Brothers Michael (Beau), Digby and John Geste have spent most of their childhood with their Aunt Patricia. She is a kind, childless lady married to a mean, rich man called Hector. While Aunt Patricia would like to help the poor of the region, miserly Uncle Hector holds his finances close to his chest. It is rumoured Patricia only married Hector for the gem he gave her as a wedding present. It is a huge sapphire worth at least thirty thousand pounds called the 'Blue Water'.

The brother's childhood playmates were; beautiful Claudia niece of Aunt Patrica, Isabel, Claudia's companion, and Augustus, Uncle Hector's stuck up and misunderstood nephew. Beau Geste is Aunt Patricia's favorite child and she loves his gentle commanding and moral nature.

One evening when the children are grown up they are all gathered together excepting Uncle Hector. It is requested that the sapphire be brought out to look at and they are all take turns looking and holding it. Suddenly the lights go out and when the darkness lifts the sapphire has gone. Very quickly the mood of the evening turns sour as no one admits to taking the gem and everyone falls under suspicion. Aunt Patricia is at first shocked, and then disappointed and then angry. She threatens to call the police and demands that no one leaves the house until the soulless, black- hearted thief faces the consequences.

John, the youngest Geste brother and narrator of the book is horrified when he wakes up to find that his oldest brother has flown the house. Beau leaves a note for his brothers stating that while he did not take the gem he has deliberately incriminated himself to shift the blame from the others. It is not long before Digby also secretly leaves and in his note to John he reiterates Beau's words swearing he did not steal the gem but he wants to protect the girls from unpleasantness. John is convinced of his two brother's honour and love for Aunt Patricia. However, he has had a niggling doubt about Beau since he found him with his hand close to where the sapphire was last seen. Pushing these thoughts to the back of his mind however, John soon gets into the action and he too uncreatively flees the house hoping to confuse any facts that may put the guilt onto Beau.
Who took the sapphire?
Why take the sapphire?

[WRITTEN INSTRUCTION 1] Can you quote the plot summary word for word, between "One evening when" and "faces the consequences.", inclusive?
[WRITTEN INSTRUCTION 2] How would you sum up the plot summary in two sentences?
[WRITTEN INSTRUCTION 3] What is the Spanish translation of this sentence from the plot summary: "Suddenly the lights go out and when the darkness lifts the sapphire has gone."

[Dataset excerpt]
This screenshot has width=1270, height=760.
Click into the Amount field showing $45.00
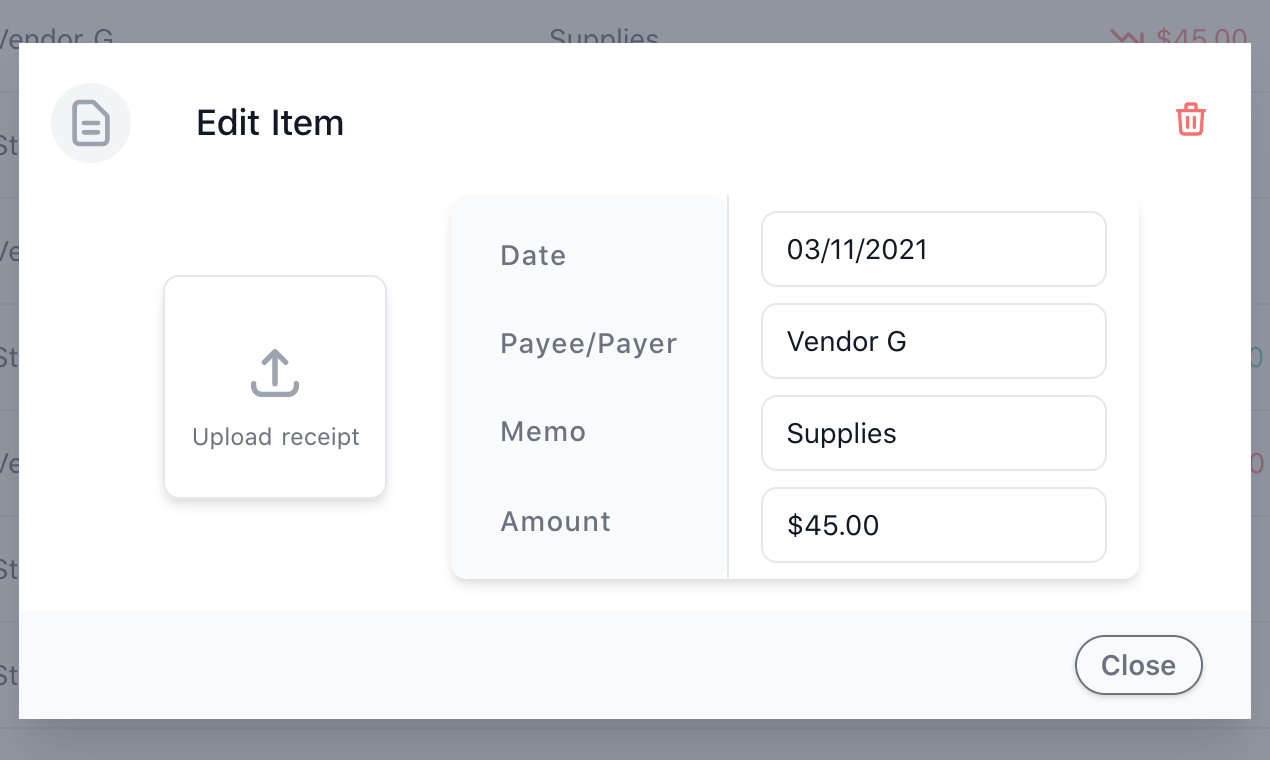pos(934,525)
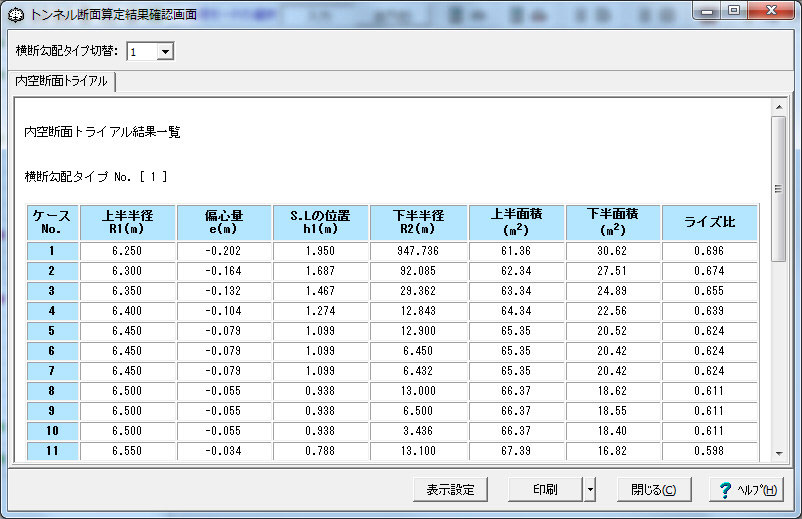Minimize the window from title bar
802x519 pixels.
pyautogui.click(x=707, y=10)
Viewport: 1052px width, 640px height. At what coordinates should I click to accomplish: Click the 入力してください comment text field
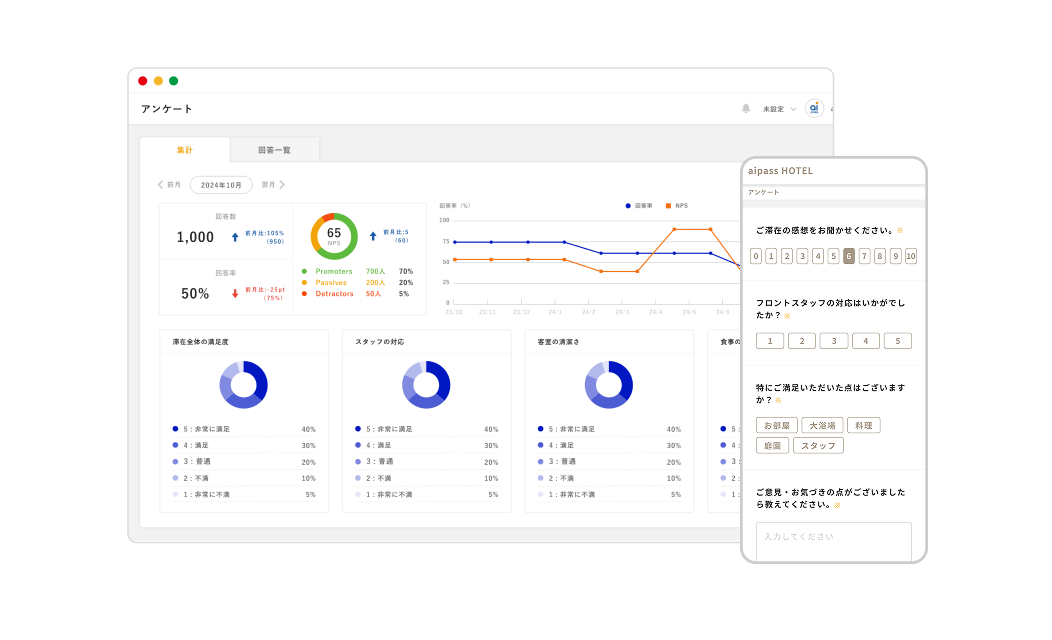(833, 540)
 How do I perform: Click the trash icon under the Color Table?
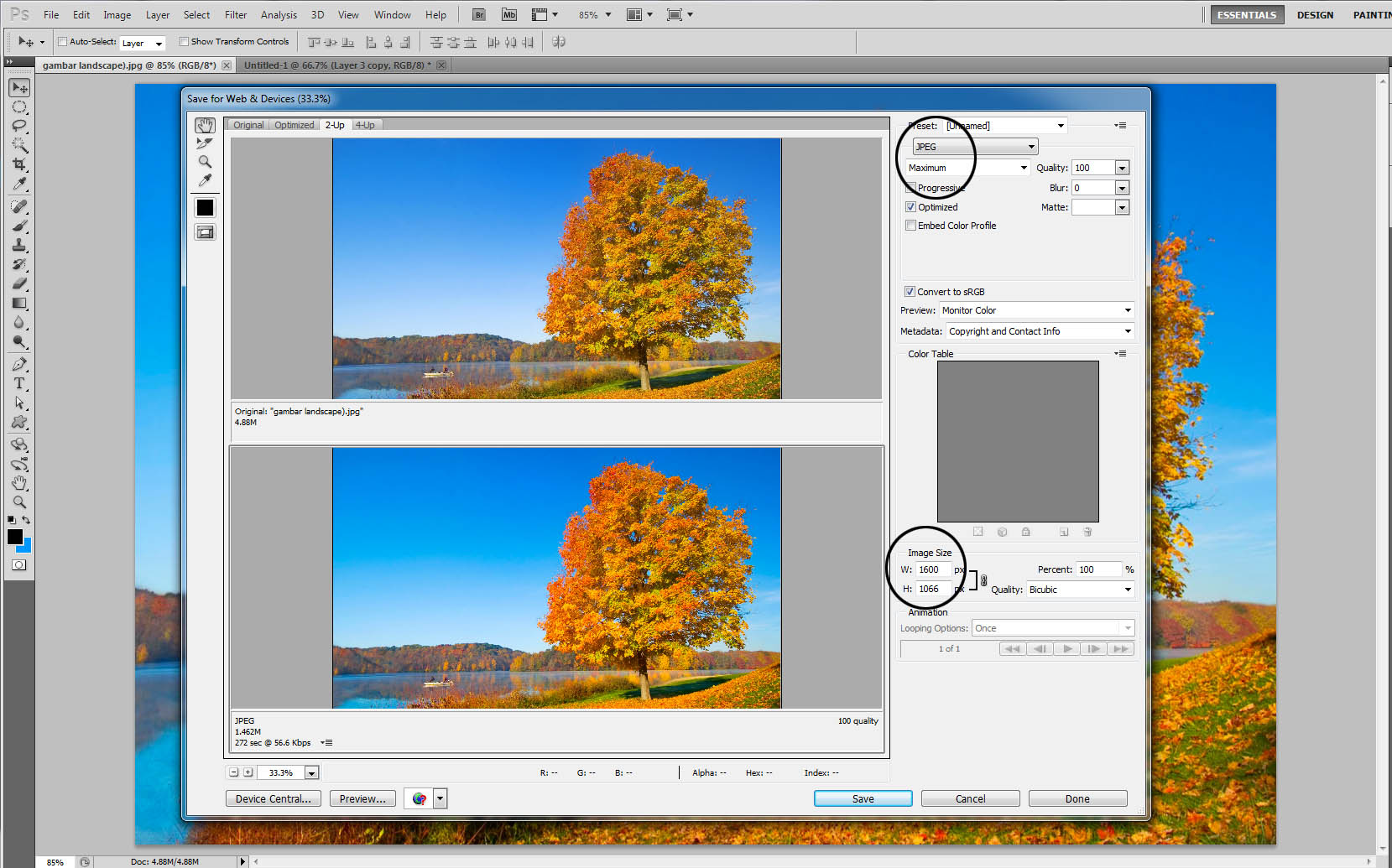(x=1087, y=531)
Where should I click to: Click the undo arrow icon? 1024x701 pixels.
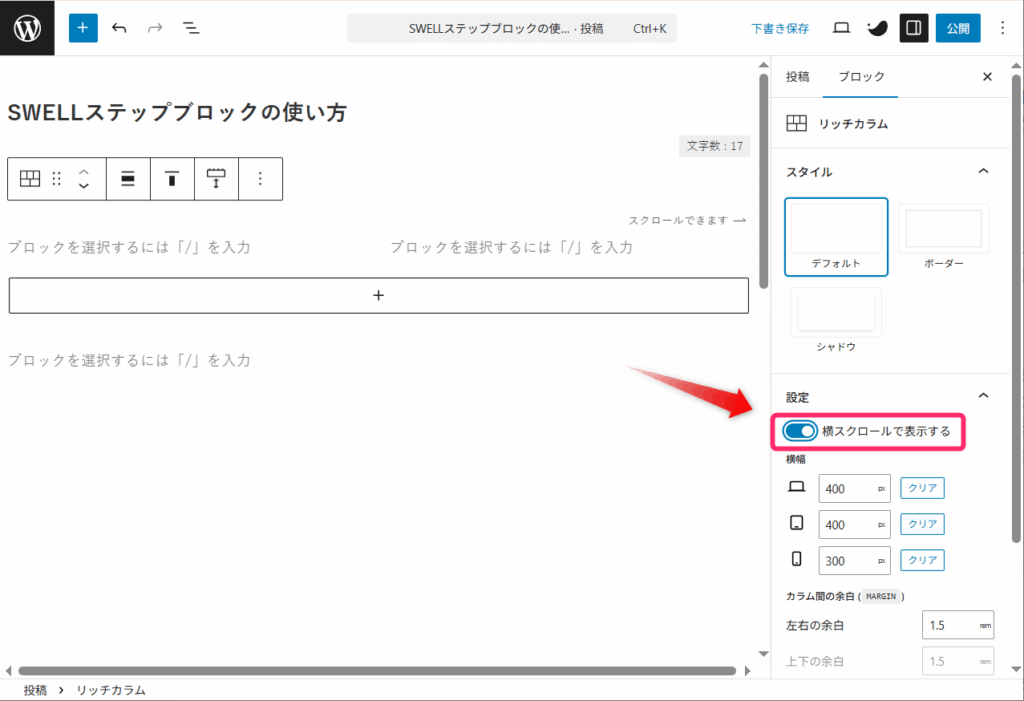[x=120, y=29]
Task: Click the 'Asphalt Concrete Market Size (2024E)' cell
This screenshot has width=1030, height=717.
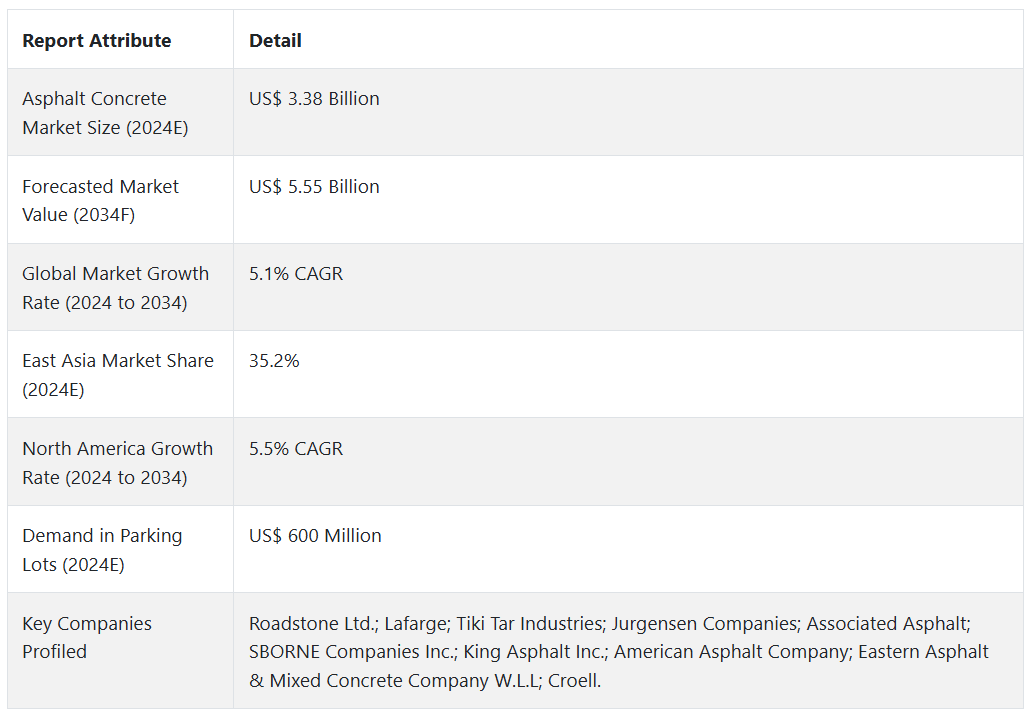Action: click(105, 113)
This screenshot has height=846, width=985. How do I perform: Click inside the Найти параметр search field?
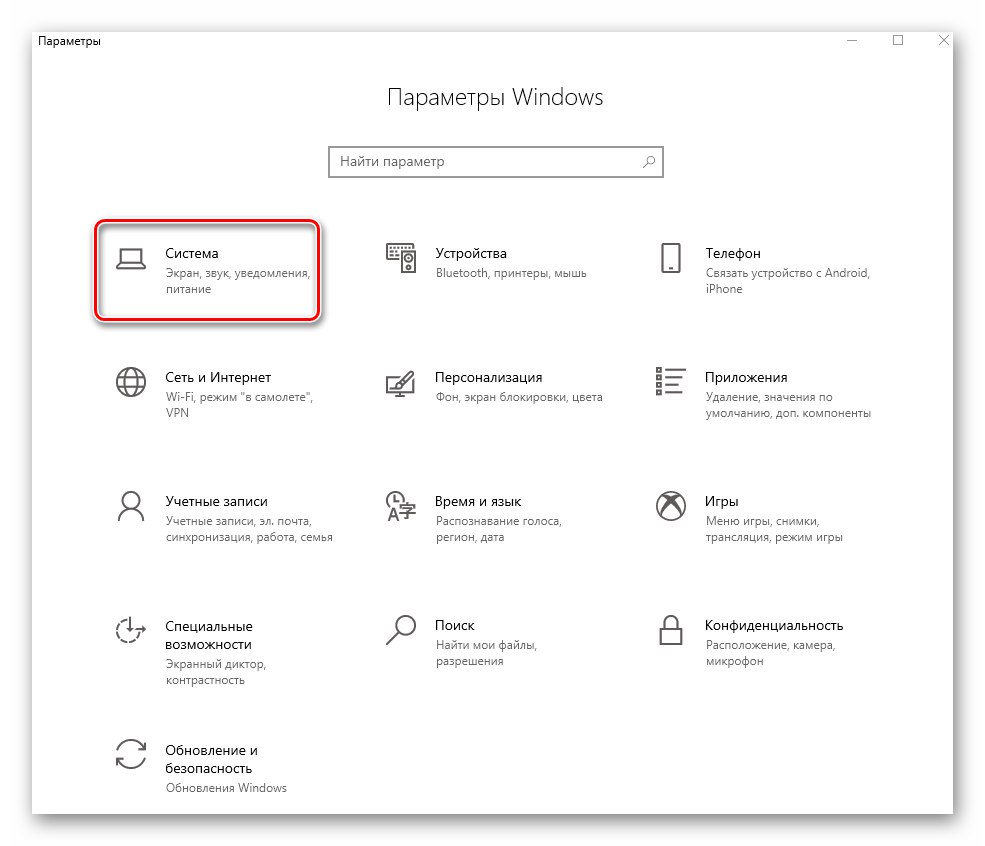[450, 161]
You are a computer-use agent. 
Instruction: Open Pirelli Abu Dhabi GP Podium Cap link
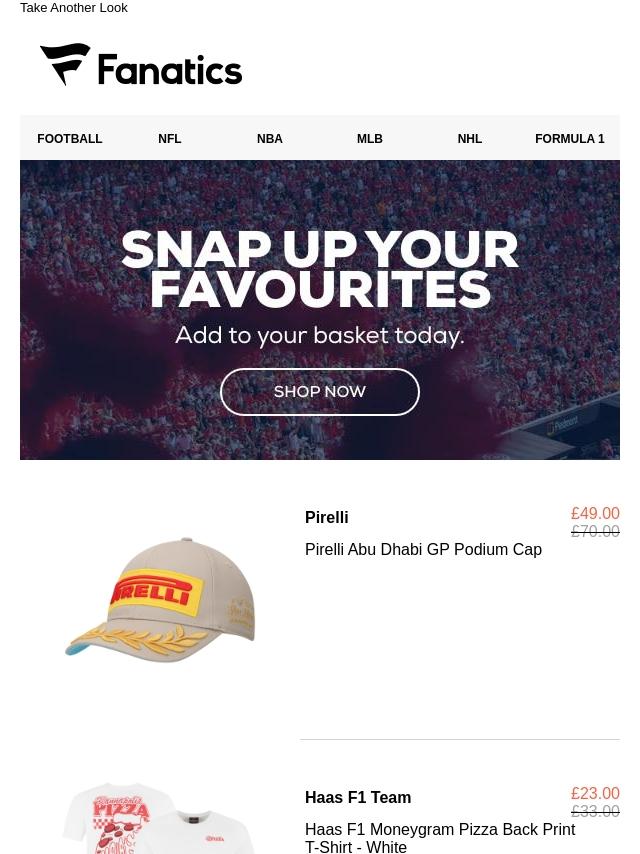[423, 549]
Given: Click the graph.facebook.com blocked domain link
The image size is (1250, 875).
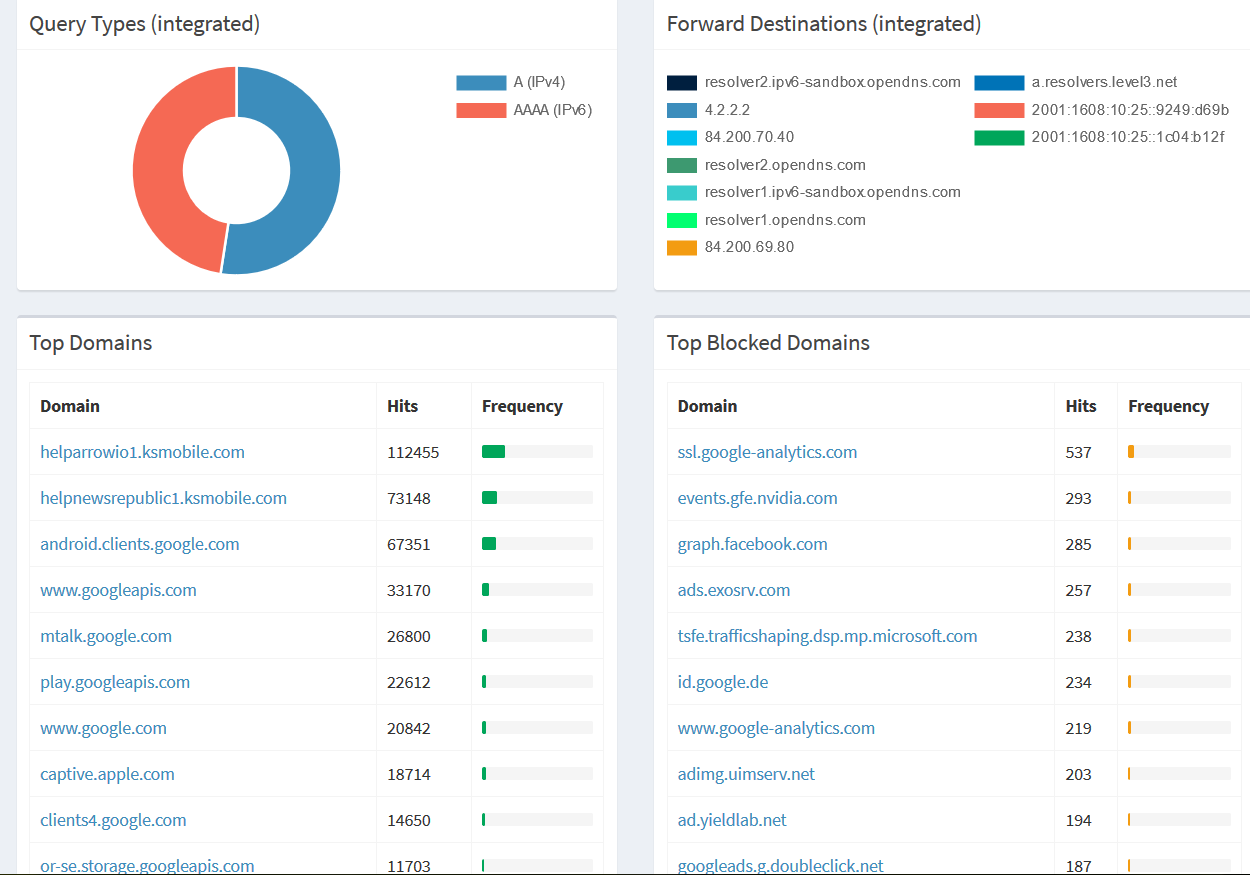Looking at the screenshot, I should 752,543.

[REPLY 1]
One evening when the children are grown up they are all gathered together excepting Uncle Hector. It is requested that the sapphire be brought out to look at and they are all take turns looking and holding it. Suddenly the lights go out and when the darkness lifts the sapphire has gone. Very quickly the mood of the evening turns sour as no one admits to taking the gem and everyone falls under suspicion. Aunt Patricia is at first shocked, and then disappointed and then angry. She threatens to call the police and demands that no one leaves the house until the soulless, black- hearted thief faces the consequences.

[REPLY 2] When Aunt Patricia's huge sapphire, the 'Blue Water,' vanishes after the lights go out during an evening gathering, everyone falls under suspicion and she threatens to call the police. Beau and then Digby secretly leave the house, each writing that he did not take the gem but wants to spare the others, and John, the narrator, soon flees too in hopes of keeping the guilt off Beau.

[REPLY 3] De repente se apagan las luces y, cuando se disipa la oscuridad, el zafiro ha desaparecido.